Some nodes, like "Attribute Math" or "Attribute Vector Math," apply mathematical operations to attributes of the geometry, effectively using these operations as functions that transform the data.
Nodes can be configured to apply functions iteratively or conditionally. For example, a "Repeat" node can apply a function multiple times to achieve iterative processing, such as repeated subdivision or transformation.
Conditional nodes, like "Switch" or "Boolean Math," allow functions to be applied based on specific conditions, enabling selective processing of data based on attributes or other criteria.
While data flows left to right, some nodes can evaluate data in a right-to-left manner when applying functions. For instance, a "Function Output" node can send data back up through connected nodes for additional processing before final output.
This evaluation allows for more complex operations where data may need to be processed in multiple stages or cycles.
Another example of 'control flow' is the new behavior graph from Khronos (glTF Interactivity Specification). They did a survey of existing visual programming langauges and are trying to making a standard. It's just been released for public comment: https://www.khronos.org/blog/gltf-interactivity-specificatio...
Programming, especially imperative, is essentially boxes (statements, function calls) and lines (control flow). That’s why algorithms can be represented as flowcharts.

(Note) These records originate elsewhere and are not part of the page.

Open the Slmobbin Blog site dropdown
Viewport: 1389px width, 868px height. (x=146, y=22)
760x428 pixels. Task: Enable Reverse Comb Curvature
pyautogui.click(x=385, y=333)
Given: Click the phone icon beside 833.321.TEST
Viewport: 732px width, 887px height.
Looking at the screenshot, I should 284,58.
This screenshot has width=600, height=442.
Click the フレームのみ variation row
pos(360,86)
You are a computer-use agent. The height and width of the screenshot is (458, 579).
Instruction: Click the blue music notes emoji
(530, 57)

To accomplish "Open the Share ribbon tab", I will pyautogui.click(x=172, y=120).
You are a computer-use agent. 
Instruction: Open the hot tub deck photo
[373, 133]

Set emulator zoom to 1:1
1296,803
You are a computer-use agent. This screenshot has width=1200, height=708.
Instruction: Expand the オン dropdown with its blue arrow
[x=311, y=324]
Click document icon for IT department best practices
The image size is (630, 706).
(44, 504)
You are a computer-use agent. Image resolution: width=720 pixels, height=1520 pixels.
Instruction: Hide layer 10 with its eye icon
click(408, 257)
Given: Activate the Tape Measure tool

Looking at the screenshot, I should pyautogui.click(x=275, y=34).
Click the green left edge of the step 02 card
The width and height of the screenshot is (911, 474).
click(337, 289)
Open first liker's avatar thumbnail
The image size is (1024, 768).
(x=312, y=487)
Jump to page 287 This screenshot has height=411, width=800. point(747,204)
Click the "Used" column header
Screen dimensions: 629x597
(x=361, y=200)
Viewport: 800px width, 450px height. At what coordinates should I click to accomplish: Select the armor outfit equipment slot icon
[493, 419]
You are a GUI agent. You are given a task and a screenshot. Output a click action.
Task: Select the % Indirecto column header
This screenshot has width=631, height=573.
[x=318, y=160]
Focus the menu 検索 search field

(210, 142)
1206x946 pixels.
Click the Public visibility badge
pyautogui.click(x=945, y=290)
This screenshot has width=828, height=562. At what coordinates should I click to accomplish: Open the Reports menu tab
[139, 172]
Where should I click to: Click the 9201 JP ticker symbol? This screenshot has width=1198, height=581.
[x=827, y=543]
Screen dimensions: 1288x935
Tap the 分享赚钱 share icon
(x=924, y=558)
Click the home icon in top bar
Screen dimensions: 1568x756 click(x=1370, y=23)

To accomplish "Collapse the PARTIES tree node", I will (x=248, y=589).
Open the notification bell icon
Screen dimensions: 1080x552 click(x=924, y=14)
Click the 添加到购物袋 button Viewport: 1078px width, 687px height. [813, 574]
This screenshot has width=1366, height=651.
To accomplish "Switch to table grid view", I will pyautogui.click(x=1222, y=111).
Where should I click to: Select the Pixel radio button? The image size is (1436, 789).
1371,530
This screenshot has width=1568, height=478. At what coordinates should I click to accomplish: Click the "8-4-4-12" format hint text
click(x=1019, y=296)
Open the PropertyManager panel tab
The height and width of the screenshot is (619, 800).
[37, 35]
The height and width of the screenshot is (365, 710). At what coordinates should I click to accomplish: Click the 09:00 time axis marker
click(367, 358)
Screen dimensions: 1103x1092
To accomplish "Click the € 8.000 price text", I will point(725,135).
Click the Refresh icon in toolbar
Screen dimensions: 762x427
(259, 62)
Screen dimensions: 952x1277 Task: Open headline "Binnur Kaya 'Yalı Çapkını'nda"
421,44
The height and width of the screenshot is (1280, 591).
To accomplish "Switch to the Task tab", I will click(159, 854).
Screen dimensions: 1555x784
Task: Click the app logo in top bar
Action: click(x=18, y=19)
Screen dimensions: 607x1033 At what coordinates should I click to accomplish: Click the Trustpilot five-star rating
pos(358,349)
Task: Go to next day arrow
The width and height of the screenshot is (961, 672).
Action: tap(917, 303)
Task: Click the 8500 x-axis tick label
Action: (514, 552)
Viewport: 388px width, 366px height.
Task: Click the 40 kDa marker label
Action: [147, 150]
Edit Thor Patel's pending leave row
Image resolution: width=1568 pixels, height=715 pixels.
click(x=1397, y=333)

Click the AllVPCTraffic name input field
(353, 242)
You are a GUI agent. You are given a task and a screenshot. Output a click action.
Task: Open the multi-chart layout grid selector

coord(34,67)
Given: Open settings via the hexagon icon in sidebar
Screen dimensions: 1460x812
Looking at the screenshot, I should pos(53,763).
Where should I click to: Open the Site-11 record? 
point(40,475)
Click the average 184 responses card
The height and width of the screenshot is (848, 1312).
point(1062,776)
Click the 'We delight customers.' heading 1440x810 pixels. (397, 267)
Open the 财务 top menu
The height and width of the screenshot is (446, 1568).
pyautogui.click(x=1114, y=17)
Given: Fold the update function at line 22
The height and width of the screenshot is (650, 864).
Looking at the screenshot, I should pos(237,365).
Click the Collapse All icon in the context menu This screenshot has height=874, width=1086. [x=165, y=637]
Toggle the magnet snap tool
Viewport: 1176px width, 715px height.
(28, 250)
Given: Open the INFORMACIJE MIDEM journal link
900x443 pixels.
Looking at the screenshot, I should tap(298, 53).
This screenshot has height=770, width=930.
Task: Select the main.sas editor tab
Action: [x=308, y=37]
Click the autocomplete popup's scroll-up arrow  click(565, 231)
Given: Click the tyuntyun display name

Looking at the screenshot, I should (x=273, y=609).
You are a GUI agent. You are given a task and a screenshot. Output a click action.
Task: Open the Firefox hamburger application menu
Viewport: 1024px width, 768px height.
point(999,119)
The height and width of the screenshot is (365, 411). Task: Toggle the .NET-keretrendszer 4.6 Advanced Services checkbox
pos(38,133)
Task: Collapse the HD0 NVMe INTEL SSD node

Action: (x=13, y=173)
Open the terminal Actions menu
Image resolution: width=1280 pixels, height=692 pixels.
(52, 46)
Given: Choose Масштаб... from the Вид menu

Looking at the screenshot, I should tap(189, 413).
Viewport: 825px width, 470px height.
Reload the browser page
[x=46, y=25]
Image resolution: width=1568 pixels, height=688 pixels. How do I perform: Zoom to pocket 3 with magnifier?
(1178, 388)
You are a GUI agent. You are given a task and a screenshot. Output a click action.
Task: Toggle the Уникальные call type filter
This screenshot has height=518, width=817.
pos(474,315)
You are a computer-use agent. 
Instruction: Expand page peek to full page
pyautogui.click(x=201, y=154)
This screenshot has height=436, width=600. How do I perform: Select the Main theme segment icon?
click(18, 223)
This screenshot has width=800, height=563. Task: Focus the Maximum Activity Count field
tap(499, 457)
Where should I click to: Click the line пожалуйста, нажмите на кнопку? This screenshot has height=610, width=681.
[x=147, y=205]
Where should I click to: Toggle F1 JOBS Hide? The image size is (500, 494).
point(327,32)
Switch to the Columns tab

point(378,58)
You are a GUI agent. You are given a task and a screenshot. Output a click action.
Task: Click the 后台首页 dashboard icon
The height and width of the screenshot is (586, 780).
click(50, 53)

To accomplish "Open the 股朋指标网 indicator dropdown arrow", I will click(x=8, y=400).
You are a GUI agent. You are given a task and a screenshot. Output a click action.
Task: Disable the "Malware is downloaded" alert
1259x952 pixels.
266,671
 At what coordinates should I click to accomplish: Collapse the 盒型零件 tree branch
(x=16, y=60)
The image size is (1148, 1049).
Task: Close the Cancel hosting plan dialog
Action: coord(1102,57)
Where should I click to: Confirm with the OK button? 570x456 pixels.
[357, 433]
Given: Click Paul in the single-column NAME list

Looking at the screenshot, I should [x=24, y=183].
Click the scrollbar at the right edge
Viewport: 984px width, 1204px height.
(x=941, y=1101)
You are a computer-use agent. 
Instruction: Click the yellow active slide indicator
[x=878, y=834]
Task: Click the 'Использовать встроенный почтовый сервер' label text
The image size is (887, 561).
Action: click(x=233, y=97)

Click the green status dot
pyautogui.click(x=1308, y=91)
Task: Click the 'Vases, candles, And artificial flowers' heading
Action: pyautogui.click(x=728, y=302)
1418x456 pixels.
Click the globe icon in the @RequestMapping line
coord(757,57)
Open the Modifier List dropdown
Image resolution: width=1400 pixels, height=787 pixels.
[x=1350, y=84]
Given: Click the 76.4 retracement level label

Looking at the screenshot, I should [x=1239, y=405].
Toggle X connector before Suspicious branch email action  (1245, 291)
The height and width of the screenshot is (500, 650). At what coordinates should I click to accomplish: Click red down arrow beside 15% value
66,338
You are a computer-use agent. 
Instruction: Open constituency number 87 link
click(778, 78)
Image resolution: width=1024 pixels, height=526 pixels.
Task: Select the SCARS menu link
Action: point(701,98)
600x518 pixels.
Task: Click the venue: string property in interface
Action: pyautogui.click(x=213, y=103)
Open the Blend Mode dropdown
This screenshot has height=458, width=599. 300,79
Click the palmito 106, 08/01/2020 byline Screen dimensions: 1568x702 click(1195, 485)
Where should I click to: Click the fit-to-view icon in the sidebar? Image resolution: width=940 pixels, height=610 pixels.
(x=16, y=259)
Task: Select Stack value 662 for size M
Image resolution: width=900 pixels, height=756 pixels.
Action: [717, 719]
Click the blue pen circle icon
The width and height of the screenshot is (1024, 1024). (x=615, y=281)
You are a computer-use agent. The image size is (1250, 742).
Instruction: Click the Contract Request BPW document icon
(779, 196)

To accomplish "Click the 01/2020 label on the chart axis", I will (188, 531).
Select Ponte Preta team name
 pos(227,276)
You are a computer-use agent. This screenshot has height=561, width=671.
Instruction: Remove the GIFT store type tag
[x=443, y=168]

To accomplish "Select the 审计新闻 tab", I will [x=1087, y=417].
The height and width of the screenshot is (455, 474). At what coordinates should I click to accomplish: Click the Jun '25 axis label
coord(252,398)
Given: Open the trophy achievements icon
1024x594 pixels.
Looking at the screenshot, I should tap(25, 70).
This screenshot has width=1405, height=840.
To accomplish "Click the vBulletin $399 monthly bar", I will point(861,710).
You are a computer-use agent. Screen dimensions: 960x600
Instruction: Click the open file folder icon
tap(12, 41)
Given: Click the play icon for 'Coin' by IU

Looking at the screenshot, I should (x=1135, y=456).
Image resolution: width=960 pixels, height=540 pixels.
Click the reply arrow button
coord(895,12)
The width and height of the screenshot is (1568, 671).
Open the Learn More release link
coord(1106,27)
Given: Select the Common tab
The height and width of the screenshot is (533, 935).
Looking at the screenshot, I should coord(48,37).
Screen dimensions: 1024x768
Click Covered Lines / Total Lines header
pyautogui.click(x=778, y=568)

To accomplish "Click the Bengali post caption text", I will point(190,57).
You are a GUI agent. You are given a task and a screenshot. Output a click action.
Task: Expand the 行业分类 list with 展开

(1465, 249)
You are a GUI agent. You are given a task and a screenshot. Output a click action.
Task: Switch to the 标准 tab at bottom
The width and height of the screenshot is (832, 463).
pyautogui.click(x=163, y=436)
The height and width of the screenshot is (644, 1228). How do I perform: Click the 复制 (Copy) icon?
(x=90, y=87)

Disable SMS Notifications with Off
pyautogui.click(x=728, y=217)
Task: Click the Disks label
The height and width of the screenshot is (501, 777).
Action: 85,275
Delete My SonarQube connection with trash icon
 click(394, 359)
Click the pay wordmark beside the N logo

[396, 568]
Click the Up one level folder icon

Right. I call it an isomorphism. You can translate one into the other and back. Whatever "other" form of programming exists it can and should be translatable to boxes and diagrams.
But this "other" form on first glance can look very different. There are no boxes and lines in C++ or python for example.
Sure, but code has a level of complexity that boxes and lines abstract away. If you want to describe a certain level of complexity, you'll need code or something that achieves a similar level of capability. If you don't need that high level of complexity, often because you're abstracting complexity away, it's hard to find an alternative that isn't better than boxes and lines. If there's a better alternative, nobody's found it yet. Boxes and lines appear to be a final state to which all roads lead.
No. I did not misread. I believe you misunderstood.
You’re saying c++ and python fit into a category of programs that is foundation-ally really just boxes and lines.
I’m saying that’s not the right way to look at it. Because you can make the opposing statement. You can say that programs that are boxes and lines are foundation-ally just text programs.
So because both contradictory statements can be made both aren’t really correct. There is no hierarchy. Boxes and lines is one concept and textual programming is another peer concept standing on equal footing. Both are isomorphic and thus translatable to each other.
The point of my post is to suggest that there are other concepts that occupy this equivalency space. Imagine a category of interchangeable interpretations of programming that are all translate-able between each other with no hierarchy. It’s similar to the space of human languages. All human languages don’t occupy a hierarchy yet all are isomorphic.
But after thinking about it, it feels natural, because usually we talk about "Things" and the "Connections" between them.
Could be a companies org chart, a family tree, a network diagram, abstract things like processes. It's all "Things" and "Connections".
Maybe that's why graph theory has so many applications. Because at the end, it's all just graphs with vertices and edges.